LDMX-Software / LDCS

Lightweight Distributed Computing System repo
0 stars 3 forks source link

Corrupted file for kaons #23

Closed tvami closed 2 weeks ago

tvami commented 2 weeks ago

When running on the kaons I get a segfault (see below).

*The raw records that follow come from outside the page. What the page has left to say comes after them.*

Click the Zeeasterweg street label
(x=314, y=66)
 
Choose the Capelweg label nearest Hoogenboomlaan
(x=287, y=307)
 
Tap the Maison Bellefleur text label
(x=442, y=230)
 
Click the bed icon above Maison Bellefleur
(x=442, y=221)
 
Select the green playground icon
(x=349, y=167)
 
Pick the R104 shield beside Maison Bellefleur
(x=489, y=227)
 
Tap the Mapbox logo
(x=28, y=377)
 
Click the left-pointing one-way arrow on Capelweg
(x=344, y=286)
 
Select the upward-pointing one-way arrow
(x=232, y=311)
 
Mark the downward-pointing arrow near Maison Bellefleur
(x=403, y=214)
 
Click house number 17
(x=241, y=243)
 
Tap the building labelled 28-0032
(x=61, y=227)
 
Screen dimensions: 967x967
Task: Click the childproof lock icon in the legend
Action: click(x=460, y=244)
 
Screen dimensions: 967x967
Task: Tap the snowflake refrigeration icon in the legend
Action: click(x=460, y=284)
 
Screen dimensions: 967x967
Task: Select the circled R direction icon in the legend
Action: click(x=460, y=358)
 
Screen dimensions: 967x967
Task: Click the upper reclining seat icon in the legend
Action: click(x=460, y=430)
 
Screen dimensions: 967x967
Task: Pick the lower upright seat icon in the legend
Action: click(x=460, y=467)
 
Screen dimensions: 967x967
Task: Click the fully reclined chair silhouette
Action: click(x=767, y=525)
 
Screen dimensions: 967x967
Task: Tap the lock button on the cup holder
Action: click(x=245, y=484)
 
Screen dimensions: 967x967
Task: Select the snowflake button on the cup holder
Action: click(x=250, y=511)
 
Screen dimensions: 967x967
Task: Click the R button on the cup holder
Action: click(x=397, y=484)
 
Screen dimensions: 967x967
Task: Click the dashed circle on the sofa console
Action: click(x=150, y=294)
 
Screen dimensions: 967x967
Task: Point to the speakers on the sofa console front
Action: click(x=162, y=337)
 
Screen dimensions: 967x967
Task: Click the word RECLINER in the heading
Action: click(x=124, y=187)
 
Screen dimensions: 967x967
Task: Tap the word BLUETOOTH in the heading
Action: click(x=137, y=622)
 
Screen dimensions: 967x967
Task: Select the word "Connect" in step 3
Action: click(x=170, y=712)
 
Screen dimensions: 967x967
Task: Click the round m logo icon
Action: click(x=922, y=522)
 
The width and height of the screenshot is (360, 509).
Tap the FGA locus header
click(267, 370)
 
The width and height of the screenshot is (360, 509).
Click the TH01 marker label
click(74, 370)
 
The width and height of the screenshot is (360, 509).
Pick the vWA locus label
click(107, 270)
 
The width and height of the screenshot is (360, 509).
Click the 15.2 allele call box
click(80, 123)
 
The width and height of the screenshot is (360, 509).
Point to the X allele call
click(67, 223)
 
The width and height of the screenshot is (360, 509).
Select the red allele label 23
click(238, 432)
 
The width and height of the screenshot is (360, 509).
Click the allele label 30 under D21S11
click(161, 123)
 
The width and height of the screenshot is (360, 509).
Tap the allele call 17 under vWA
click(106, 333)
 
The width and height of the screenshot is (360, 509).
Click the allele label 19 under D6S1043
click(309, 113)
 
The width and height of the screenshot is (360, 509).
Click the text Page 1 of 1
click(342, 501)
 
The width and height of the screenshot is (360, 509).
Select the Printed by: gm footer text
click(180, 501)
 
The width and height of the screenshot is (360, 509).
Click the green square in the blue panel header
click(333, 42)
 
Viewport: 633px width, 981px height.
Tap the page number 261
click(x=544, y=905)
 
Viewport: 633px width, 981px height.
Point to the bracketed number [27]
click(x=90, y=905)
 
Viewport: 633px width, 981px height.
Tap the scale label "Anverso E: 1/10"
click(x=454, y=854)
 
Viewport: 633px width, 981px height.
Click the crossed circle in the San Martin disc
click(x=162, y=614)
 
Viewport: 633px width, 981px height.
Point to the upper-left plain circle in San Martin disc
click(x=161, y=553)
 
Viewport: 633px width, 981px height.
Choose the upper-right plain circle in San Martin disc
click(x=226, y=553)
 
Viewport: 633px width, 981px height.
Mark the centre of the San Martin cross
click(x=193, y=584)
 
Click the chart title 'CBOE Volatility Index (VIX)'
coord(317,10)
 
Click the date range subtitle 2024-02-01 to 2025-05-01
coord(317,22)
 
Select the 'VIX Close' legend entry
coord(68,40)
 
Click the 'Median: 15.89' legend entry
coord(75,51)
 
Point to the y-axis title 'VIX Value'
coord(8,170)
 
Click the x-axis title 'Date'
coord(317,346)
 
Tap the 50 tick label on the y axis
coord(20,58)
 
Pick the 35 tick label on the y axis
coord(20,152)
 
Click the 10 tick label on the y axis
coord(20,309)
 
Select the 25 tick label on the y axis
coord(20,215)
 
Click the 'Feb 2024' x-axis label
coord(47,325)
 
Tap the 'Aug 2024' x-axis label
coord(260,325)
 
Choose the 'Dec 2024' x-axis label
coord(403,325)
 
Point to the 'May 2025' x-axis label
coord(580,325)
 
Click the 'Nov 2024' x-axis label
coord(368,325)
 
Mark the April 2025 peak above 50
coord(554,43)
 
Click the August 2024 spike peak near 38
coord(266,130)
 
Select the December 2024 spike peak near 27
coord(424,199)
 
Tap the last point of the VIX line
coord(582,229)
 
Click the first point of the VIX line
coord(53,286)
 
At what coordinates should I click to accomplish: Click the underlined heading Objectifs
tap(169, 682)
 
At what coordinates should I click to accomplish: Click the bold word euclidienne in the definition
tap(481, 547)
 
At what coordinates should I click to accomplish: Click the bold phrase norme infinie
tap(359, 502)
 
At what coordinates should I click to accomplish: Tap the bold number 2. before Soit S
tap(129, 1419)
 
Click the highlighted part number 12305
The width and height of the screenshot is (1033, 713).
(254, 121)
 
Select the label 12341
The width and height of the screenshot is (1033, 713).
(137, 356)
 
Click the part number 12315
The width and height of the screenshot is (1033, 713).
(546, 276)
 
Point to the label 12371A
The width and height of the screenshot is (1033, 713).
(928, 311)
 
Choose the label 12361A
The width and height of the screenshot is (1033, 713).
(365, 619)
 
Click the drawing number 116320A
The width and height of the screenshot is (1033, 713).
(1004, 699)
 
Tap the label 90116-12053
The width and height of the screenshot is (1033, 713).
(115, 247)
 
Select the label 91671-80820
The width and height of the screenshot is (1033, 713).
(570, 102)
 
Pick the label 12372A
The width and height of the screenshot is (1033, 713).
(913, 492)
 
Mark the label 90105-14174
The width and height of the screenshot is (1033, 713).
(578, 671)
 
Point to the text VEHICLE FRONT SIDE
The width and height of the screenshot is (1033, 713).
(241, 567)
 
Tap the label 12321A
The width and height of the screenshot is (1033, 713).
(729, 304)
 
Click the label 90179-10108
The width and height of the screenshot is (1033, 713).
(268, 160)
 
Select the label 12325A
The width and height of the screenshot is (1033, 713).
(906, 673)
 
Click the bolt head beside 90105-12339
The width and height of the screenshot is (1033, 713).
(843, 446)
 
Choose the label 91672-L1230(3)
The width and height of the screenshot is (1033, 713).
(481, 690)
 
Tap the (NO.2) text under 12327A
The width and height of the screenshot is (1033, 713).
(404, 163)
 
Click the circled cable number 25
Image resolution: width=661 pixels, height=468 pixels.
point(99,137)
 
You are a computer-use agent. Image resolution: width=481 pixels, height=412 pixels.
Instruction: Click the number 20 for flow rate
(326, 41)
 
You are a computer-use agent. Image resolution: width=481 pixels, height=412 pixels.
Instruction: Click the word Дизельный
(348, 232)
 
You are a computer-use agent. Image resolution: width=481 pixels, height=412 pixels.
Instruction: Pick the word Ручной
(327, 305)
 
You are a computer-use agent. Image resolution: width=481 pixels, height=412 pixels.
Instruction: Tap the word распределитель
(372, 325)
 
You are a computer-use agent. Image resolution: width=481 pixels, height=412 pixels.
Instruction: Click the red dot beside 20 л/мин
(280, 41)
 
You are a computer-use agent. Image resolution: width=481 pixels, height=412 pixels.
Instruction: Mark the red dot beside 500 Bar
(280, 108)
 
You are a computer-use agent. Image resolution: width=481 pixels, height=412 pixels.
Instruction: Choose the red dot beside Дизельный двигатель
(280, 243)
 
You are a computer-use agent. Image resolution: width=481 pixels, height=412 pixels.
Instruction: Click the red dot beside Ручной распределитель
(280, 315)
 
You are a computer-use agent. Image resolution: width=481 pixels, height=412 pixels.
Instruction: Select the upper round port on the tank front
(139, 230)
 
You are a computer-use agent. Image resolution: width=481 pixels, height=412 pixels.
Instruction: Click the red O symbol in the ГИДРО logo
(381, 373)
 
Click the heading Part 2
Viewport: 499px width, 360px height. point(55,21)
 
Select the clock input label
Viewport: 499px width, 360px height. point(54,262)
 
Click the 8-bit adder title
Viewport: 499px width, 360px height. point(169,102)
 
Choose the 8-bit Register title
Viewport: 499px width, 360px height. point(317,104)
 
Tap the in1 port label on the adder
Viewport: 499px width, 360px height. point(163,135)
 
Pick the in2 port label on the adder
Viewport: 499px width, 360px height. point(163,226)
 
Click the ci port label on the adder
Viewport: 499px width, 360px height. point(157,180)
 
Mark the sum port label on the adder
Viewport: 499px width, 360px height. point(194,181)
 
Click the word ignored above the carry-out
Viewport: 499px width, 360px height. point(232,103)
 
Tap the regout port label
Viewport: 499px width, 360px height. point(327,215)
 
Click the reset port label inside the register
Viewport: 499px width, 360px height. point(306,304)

I think we should just deleted this file

 /fs/ddn/sdf/group/ldmx/data/mc24/v14-8gev/8.0GeV/v3.3.3_kaon-batch1/mc_v14-8gev-8.0GeV-1e-ecal_photonuclear_kaon_run1391_t1709367110.root 

@bryngemark can you please do that?

Error in <TFile::Init>: file /fs/ddn/sdf/group/ldmx/data/mc24/v14-8gev/8.0GeV/v3.3.3_kaon-batch1/mc_v14-8gev-8.0GeV-1e-ecal_photonuclear_kaon_run1391_t1709367110.root is truncated at 238026752 bytes: should be 239397538, trying to recover
Info in <TFile::Recover>: /fs/ddn/sdf/group/ldmx/data/mc24/v14-8gev/8.0GeV/v3.3.3_kaon-batch1/mc_v14-8gev-8.0GeV-1e-ecal_photonuclear_kaon_run1391_t1709367110.root, recovered key TTree:LDMX_Events at address 236590381
Warning in <TFile::Init>: successfully recovered 1 keys
Error in <TFile::ReadBuffer>: error reading all requested bytes from file /fs/ddn/sdf/group/ldmx/data/mc24/v14-8gev/8.0GeV/v3.3.3_kaon-batch1/mc_v14-8gev-8.0GeV-1e-ecal_photonuclear_kaon_run1391_t1709367110.root, got 0 of 8254
Warning in <TFile::GetRecordHeader>: /fs/ddn/sdf/group/ldmx/data/mc24/v14-8gev/8.0GeV/v3.3.3_kaon-batch1/mc_v14-8gev-8.0GeV-1e-ecal_photonuclear_kaon_run1391_t1709367110.root: failed to read the StreamerInfo data from disk.
Error in <TTreeReader::TTreeReader>: No TTree called LDMX_Run was found in the selected TDirectory.
Error in <TFile::ReadBuffer>: error reading all requested bytes from file /fs/ddn/sdf/group/ldmx/data/mc24/v14-8gev/8.0GeV/v3.3.3_kaon-batch1/mc_v14-8gev-8.0GeV-1e-ecal_photonuclear_kaon_run1391_t1709367110.root, got 0 of 8254
Warning in <TFile::GetRecordHeader>: /fs/ddn/sdf/group/ldmx/data/mc24/v14-8gev/8.0GeV/v3.3.3_kaon-batch1/mc_v14-8gev-8.0GeV-1e-ecal_photonuclear_kaon_run1391_t1709367110.root: failed to read the StreamerInfo data from disk.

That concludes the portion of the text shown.